En attendant les élections de 2022…
Une sortie de crise est-elle seulement possible ? La Constitution prévoit, en cas de vacance au poste de Premier ministre, la tenue d’une session extraordinaire des membres du Parlement à la demande du président de la République, afin de désigner un nouveau Premier ministre. Mais qui voudrait remplacer Saad Hariri dans un tel contexte ? Il est possible que Hassan Diab, qui avait pourtant démissionné à la suite de l’explosion du 4 août 2020 à Beyrouth, assure l’intérim, mais sans réel pouvoir ni capacité à gérer la crise, ou à négocier une énième aide financière d’urgence avec les puissances occidentales et arabes.
“Tout peut arriver, y compris une nouvelle guerre civile nourrie par l’effondrement de l’économie et le risque, très réel, de famine et d’une explosion sociale renforcée par la colère d’ordre confessionnelle des sunnites”
Il faudra donc tirer sur la corde jusqu’aux prochaines élections, prévues au printemps 2022. Dans l’attente, tout peut arriver, y compris une nouvelle guerre civile nourrie par l’effondrement de l’économie et le risque, très réel, de famine et d’une explosion sociale renforcée par la colère d’ordre confessionnelle des sunnites, scandalisés par le départ de Saad Hariri.
La main de l’Iran
Le blâme de la situation retombe également sur le Hezbollah, pour l’heure bien en peine de proposer un autre candidat sunnite aussi complaisant qu’Hariri à son égard.
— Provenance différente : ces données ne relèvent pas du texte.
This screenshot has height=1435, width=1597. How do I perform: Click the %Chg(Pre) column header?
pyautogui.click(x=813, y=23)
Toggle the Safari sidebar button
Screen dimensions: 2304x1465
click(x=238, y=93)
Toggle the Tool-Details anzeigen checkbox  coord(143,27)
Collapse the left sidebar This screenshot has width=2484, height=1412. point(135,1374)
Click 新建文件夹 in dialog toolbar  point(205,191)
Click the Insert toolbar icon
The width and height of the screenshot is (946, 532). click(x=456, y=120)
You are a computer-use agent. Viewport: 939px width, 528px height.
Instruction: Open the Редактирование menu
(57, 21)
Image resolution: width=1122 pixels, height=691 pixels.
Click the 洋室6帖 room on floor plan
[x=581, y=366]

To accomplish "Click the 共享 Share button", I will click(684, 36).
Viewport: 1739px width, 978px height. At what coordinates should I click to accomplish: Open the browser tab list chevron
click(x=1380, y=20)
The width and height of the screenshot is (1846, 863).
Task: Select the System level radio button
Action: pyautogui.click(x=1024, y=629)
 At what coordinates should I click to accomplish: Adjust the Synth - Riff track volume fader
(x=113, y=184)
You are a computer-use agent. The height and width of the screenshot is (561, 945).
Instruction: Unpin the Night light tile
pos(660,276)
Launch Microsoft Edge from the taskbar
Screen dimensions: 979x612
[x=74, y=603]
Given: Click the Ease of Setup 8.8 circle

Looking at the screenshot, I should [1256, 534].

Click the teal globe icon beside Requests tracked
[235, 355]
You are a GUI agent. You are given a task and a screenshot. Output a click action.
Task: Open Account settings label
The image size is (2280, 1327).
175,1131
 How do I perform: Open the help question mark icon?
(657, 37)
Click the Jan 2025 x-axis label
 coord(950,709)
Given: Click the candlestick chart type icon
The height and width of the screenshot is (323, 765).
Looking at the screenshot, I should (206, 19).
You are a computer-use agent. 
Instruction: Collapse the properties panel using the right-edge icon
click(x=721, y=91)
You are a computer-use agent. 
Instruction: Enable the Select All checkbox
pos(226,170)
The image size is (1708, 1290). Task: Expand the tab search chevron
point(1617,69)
De fait, le mouvement chiite n’a exercé aucune pression sur le président Aoun pour accepter un nouveau gouvernement, faute d’obtenir suffisamment de concessions en retour. Mais derrière le Hezbollah, c’est bien sûr la main de l’Iran que l’on devine, qui a tout intérêt à maintenir le chaos au Liban afin d’en user comme argument face aux États-Unis dans les négociations sur le nucléaire iranien à Vienne.
“Derrière le Hezbollah, c’est bien sûr la main de l’Iran que l’on devine, qui a tout intérêt à maintenir le chaos au Liban afin d’en user comme argument face aux États-Unis dans les négociations sur le nucléaire iranien à Vienne”
Téhéran conditionnerait volontiers une sortie de crise au Liban – ce que la République islamique est parfaitement capable de mettre en œuvre très rapidement – à un assouplissement de la position américaine vis-à-vis de ses proxies au Moyen-Orient et de son programme balistique. Malheureusement, le statu quo perdurera, en raison du refus catégorique des Américains de céder à un tel marchandage.
Bientôt des sanctions internationales ?
Pour résoudre la crise libanaise, Occidentaux et puissances arabes de la région semblent pencher en faveur, non pas de la candidature de Gebran Bassil, au demeurant sous le coup de sanctions américaines pour corruption dans le cadre du Magnitsky Act, mais du chef des armées Joseph Aoun à la tête d’un mouvement issu de la société civile. En outre, les Occidentaux persistent à conditionner toute aide financière à l’assurance que celle-ci ira bien à la reconstruction du pays, et non à l’engraissement d’une élite politique corrompue.
“La démission d’Hariri devrait démontrer de façon éloquente aux Occidentaux que sans sanctions attribuées de façon collégiale à l’ensemble de la classe politique libanaise, aucune sortie de crise ne sera possible”
La démission d’Hariri devrait démontrer de façon éloquente aux Occidentaux que sans sanctions attribuées de façon collégiale à l’ensemble de la classe politique libanaise, aucune sortie de crise ne sera possible. On ne peut donc qu’espérer un sursaut de la part de l’Union européenne, qui devrait annoncer de telles mesures d’ici la fin du mois.
Par Ardavan Amir-Aslani.
Paru dans Le Nouvel Economiste du 21/07/2021.